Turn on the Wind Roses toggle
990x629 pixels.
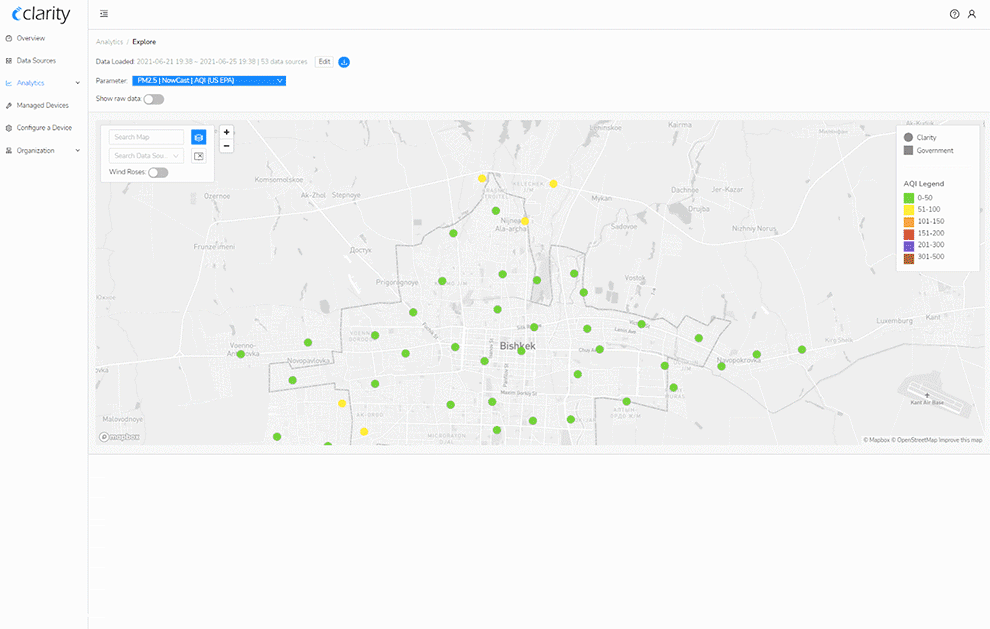coord(158,172)
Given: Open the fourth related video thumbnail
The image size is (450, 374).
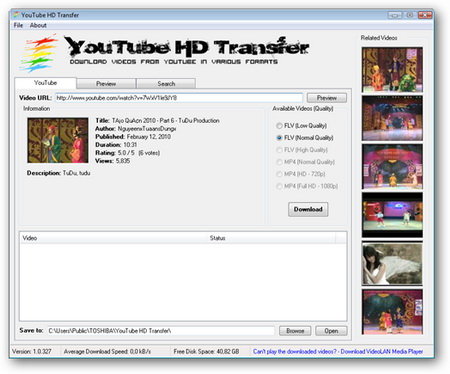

..............................

* THE PROBLEM *
All that should be printed is the lines from the one containing "Given: Open the" through the last line of the material above, both ends included, exactly as they stand; please skip the pictures.

* ANSWER SPACE *
Given: Open the fourth related video thumbnail
The image size is (450, 374).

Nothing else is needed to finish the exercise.